ZITIERTER AUSZUG:
################

Fehlendes Wissen über HIV und AIDS: Am eigenen Bild gescheitert
Der 40. Jahrestag der Krankheit AIDS ist an unserem Autor vorbeigegangen. Und als er sich damit beschäftigt, begegnet er seinen eigenen Vorurteilen.
D ie Krisen fließen ineinander wie zähe Flüssigkeiten, wer schafft es schon, die Feste zu feiern, wie sie fallen? Der 40. Jahrestag der Krankheit AIDS im Dezember ist an mir vorbeigezogen, also gehe ich in eine Ausstellung über vier Jahrzehnte HIV/AIDS, um ihn nachzuholen. Die Ausstellung „L'èpidemie n'est pas finie“ („Die Epidemie ist nicht vorbei“) gibt es noch bis zum 2. Mai im „Museum der Zivilisationen Europas und des Mittelmeers“ im Hafen von Marseille. Über den dazugehörigen Podcast hat der Kollege Jan Feddersen hier neulich schon geschrieben.
Im ersten Raum haben sie Bildschirme aufgestellt, in denen HIV-positive Menschen aus der Region ihre Geschichte erzählen. Zu sehen sind fast nur cis Frauen um die 50 oder 60. Darüber empfinde ich erst Überraschung, dann Erleichterung und schließlich Scham. Überraschung, weil ich HIV so stark mit schwulen cis Männern und trans Menschen verbinde, dass mir die betroffenen cis Frauen ganz entfallen sind. Erleichterung deshalb, weil ich denke, dass diese netten Damen das Thema für die durchschnittliche Besucher*in sicher zugänglicher machen – so PR-mäßig gedacht – als würde sie von Homos und Trans begrüßt. Und darüber, dass ich so denke, schäme ich mich.

################

AUFGABE A: Bis zu welchem Datum ist die Ausstellung laut dem Auszug über HIV und AIDS noch zu sehen?
AUFGABE B: Erkläre mit den Angaben aus dem Auszug über HIV und AIDS, warum der Autor im ersten Raum zunächst Überraschung empfindet.
AUFGABE C: Gib aus dem Auszug über HIV und AIDS einen Abschnitt wortgetreu wieder: Setze bei den Worten „Im ersten Raum“ ein und ende nach „schäme ich mich.“.

Erfasste Daten:

################

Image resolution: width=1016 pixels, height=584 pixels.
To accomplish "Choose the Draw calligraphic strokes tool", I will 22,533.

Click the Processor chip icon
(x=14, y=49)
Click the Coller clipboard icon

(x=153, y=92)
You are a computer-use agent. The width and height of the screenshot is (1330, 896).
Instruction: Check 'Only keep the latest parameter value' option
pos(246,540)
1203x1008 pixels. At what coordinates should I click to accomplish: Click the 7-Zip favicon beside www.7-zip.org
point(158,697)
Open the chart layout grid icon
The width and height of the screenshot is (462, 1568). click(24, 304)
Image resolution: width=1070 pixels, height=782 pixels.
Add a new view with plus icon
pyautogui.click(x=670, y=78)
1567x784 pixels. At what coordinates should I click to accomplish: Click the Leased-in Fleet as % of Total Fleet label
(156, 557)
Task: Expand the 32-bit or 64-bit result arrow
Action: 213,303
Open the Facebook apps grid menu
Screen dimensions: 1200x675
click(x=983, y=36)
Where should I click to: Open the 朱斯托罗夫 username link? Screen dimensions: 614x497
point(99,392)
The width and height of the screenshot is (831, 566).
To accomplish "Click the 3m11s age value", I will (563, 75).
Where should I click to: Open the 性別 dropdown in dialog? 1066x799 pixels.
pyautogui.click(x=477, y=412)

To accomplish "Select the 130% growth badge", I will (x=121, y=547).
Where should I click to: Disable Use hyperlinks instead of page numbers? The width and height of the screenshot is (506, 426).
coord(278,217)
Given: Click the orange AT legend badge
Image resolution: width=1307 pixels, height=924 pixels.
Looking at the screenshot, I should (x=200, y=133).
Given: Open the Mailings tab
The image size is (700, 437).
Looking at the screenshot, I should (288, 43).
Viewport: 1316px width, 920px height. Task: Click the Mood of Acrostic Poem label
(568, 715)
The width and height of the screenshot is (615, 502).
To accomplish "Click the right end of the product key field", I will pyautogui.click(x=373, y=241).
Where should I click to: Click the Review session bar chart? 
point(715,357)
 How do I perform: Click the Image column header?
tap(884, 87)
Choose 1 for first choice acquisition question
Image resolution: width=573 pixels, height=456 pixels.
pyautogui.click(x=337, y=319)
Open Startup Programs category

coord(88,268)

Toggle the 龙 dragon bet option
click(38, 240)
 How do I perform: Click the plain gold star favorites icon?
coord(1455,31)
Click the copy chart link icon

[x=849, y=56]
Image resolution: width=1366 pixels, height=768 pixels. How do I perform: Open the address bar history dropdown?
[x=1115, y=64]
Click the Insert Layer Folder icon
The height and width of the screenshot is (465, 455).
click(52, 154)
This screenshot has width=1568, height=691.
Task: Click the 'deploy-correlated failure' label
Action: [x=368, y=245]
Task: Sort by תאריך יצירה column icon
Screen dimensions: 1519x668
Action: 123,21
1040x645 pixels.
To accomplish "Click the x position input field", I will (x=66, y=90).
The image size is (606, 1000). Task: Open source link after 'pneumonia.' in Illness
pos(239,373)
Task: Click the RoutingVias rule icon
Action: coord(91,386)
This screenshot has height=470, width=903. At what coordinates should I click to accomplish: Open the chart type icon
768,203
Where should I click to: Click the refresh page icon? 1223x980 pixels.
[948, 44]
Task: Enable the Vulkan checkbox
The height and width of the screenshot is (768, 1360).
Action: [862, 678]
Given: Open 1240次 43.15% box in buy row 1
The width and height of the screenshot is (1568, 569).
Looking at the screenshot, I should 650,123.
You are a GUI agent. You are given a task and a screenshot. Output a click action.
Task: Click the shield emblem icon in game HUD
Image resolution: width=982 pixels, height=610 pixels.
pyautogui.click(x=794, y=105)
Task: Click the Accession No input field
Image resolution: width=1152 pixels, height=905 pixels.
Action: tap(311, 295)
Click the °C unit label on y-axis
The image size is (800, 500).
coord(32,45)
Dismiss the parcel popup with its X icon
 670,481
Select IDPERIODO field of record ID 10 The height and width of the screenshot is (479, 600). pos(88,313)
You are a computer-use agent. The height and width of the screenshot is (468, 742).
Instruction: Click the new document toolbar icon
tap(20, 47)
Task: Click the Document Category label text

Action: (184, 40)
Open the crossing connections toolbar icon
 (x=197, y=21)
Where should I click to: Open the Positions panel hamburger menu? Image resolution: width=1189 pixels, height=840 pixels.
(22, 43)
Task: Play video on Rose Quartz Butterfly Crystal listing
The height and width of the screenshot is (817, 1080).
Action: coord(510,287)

################

ANTWORT A: Bis zum 2. Mai.

ANTWORT B: Der Autor verbindet HIV so stark mit schwulen cis Männern und trans Menschen, dass ihm die betroffenen cis Frauen ganz entfallen sind. Auf den Bildschirmen sind aber fast nur cis Frauen um die 50 oder 60 zu sehen.

ANTWORT C:
Im ersten Raum haben sie Bildschirme aufgestellt, in denen HIV-positive Menschen aus der Region ihre Geschichte erzählen. Zu sehen sind fast nur cis Frauen um die 50 oder 60. Darüber empfinde ich erst Überraschung, dann Erleichterung und schließlich Scham. Überraschung, weil ich HIV so stark mit schwulen cis Männern und trans Menschen verbinde, dass mir die betroffenen cis Frauen ganz entfallen sind. Erleichterung deshalb, weil ich denke, dass diese netten Damen das Thema für die durchschnittliche Besucher*in sicher zugänglicher machen – so PR-mäßig gedacht – als würde sie von Homos und Trans begrüßt. Und darüber, dass ich so denke, schäme ich mich.